## DOCUMENT
___

Studio album by C-Murder
- Released: March 22, 2005
- Recorded: 2004–2005
- Genre: Gangsta rap; hardcore hip hop;
- Length: 53:15
- Label: TRU; Koch;
- Producer: Bass Heavy; Carlos Stephens; Dani Kartel; Donald "XL" Robertson; Fiend; Howard M.; KLC;

C-Murder chronology
| C-P-3.com (2001) | The Truest Shit I Ever Said (2005) | The Tru Story: Continued (2006) |

= The Truest Shit I Ever Said =

The Truest Shit I Ever Said is the fifth solo studio album by American rapper C-Murder. It was released on March 22, 2005, via TRU Records and Koch Records. The album was recorded in prison, during visiting hours using a hand held recorder supplied by his lawyer and released on Tru Records. The intro to the album contains audio from interviews with family and friends about him going to jail.

___

## PROVIDED MATERIAL

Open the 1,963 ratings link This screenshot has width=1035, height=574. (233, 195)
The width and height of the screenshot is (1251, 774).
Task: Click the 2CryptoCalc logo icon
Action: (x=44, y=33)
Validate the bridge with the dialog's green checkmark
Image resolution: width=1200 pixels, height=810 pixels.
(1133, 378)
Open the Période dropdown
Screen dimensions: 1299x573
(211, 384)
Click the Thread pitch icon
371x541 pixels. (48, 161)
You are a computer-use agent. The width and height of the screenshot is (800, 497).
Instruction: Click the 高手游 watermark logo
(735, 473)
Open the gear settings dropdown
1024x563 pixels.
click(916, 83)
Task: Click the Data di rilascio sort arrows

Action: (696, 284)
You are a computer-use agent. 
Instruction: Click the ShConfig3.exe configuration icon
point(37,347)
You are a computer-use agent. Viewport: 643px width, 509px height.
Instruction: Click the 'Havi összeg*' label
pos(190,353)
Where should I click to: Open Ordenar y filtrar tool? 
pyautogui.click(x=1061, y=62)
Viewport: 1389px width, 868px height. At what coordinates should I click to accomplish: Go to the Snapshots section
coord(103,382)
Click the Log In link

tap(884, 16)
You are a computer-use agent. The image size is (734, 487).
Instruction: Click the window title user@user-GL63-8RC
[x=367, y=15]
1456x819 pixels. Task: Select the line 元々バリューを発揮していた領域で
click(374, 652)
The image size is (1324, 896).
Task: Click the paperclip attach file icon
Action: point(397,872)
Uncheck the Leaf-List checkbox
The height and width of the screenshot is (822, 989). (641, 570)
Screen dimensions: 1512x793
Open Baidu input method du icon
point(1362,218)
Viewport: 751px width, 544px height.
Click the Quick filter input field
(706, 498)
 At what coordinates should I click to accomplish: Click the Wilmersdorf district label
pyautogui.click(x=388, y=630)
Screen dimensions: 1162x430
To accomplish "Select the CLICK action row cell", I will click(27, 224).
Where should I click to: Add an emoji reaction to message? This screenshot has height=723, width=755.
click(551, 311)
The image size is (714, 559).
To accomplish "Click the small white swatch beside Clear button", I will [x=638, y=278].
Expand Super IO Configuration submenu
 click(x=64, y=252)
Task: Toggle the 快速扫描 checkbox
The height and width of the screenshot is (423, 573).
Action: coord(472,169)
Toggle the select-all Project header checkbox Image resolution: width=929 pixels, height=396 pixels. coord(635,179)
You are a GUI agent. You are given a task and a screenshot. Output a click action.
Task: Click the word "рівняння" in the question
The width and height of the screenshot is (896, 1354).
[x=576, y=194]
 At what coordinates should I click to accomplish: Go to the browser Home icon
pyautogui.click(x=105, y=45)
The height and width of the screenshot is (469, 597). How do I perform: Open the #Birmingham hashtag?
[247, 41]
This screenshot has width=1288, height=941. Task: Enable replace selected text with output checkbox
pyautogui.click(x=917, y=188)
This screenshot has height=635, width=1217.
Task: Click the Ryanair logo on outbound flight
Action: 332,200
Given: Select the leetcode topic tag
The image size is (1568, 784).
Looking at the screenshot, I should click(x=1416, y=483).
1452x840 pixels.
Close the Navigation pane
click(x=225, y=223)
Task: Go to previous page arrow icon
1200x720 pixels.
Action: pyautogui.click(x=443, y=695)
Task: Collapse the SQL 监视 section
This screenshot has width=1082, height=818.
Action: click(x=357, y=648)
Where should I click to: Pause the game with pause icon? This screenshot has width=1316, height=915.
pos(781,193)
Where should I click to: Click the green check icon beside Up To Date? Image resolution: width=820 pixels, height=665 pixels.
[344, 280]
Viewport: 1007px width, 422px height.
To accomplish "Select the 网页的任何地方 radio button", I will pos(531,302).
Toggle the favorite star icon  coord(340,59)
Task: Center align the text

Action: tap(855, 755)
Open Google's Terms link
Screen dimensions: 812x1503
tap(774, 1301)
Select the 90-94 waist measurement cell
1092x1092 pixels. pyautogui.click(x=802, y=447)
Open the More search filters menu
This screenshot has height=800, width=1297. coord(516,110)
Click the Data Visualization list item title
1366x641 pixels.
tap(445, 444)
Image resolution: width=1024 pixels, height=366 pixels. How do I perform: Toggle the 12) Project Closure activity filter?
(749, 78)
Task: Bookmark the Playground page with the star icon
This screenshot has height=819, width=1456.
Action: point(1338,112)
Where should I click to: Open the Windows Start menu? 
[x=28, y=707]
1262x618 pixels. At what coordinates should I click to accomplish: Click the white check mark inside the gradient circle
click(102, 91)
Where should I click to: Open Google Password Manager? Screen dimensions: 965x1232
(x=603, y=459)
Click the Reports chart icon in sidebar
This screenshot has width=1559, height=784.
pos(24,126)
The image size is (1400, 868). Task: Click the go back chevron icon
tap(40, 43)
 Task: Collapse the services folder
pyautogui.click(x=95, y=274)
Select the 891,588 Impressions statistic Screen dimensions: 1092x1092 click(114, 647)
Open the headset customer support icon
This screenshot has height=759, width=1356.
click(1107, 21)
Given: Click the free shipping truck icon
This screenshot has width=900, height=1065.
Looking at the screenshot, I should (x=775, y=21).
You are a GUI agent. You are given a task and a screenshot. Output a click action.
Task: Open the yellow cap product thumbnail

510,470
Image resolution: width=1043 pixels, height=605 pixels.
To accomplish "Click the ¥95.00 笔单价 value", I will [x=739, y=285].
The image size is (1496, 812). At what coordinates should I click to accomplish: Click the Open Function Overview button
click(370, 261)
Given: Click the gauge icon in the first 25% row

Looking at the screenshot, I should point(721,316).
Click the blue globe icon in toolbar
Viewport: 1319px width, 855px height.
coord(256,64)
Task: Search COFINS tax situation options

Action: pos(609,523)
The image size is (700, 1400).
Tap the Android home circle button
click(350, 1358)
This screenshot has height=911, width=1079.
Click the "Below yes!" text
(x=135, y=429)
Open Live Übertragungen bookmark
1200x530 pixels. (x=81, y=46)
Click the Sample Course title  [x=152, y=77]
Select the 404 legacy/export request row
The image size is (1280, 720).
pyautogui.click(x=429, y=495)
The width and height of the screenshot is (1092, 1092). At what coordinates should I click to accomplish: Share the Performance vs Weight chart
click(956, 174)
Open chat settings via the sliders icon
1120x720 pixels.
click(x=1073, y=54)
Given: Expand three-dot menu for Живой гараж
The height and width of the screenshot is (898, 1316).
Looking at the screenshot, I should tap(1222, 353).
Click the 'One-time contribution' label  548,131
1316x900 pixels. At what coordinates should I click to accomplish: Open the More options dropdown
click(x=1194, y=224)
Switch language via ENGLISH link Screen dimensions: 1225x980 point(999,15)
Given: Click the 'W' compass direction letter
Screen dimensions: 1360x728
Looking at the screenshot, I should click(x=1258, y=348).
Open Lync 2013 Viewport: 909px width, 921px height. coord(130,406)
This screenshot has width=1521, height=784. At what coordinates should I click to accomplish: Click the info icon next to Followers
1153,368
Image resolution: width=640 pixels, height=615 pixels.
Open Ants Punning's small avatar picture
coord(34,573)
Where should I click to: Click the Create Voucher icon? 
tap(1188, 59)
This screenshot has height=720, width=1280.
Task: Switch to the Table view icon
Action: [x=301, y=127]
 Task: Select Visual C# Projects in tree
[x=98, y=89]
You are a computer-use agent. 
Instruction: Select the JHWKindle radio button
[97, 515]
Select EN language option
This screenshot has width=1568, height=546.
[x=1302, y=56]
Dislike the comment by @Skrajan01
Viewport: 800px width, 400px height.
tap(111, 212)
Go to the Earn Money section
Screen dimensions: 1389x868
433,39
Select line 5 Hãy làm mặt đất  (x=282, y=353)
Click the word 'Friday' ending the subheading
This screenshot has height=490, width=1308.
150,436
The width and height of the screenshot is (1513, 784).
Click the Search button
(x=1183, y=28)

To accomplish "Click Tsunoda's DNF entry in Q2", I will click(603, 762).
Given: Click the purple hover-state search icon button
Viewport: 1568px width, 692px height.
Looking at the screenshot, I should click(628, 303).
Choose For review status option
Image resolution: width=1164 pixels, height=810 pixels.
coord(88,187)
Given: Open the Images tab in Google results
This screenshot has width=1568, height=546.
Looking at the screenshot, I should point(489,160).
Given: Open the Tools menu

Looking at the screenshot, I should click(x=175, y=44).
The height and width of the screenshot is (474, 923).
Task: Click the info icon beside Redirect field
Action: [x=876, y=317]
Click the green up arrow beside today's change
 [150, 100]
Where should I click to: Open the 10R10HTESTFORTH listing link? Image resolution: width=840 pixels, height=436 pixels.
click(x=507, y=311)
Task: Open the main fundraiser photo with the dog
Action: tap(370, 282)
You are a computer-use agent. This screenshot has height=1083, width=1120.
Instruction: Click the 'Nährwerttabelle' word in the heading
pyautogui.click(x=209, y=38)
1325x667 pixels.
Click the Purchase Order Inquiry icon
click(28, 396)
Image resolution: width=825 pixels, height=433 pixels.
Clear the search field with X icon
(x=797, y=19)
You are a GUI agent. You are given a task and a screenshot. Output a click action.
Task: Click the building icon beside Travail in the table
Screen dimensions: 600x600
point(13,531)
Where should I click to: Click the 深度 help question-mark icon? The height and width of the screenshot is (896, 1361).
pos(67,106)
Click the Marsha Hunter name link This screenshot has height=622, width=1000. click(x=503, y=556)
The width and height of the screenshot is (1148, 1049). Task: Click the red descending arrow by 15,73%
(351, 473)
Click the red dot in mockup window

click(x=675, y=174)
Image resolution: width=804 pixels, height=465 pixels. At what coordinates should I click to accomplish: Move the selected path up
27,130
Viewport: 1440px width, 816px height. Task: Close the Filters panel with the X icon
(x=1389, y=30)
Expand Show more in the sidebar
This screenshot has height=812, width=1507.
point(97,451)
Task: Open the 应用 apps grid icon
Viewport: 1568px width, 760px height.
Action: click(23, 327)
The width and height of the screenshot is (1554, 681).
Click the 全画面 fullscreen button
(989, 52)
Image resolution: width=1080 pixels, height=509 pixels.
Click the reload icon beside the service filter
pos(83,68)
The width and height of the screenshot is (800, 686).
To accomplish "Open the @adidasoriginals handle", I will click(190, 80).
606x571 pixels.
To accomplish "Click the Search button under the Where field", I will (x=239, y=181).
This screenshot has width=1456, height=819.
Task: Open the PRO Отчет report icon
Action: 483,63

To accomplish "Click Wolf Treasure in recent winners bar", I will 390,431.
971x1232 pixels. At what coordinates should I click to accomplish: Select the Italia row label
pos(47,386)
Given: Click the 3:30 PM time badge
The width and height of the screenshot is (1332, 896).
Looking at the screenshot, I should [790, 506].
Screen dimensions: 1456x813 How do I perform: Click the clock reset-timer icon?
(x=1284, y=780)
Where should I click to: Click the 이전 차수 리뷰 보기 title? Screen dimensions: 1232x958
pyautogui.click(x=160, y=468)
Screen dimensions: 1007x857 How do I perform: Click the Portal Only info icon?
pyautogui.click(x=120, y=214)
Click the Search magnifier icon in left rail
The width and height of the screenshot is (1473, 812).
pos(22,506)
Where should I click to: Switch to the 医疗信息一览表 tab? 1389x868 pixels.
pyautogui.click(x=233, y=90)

___

## DIRECTIVES
a: Say whether each statement agrees with the article on The Truest Shit I Ever Said, answering yes or no and quoting the deciding words: (i) the album came out through TRU Records and Koch Records; (ii) the album was recorded in a studio after C-Murder left prison; (iii) it is C-Murder's fourth solo studio album.
b: Please carry the article on The Truest Shit I Ever Said forward from its last sentence.
The items play no part in what comes next.

## ANSWERS TO THE EXERCISE
a:
(i) Yes: "It was released on March 22, 2005, via TRU Records and Koch Records."
(ii) No: "The album was recorded in prison, during visiting hours using a hand held recorder supplied by his lawyer"
(iii) No: "The Truest Shit I Ever Said is the fifth solo studio album by American rapper C-Murder."

b:
==Background==
The outro is a dedication to his late fellow rapper Soulja Slim, who had been murdered two years earlier. Slim is featured in "Holla at Me". Incarcerated rapper, Mac appears on the track "Camouflage & Murder" Produced by Donald XL Robertson. Mac was serving time for murder, when the song was recorded. The track "Won't Let Me Out" is a remix of Akon's hit single "Locked Up". The album achieved moderate success due to its lead single "My Life", which was also made into a video and the surprisingly successful hit "Y'all Heard of Me" with fellow New Orleans rapper B.G.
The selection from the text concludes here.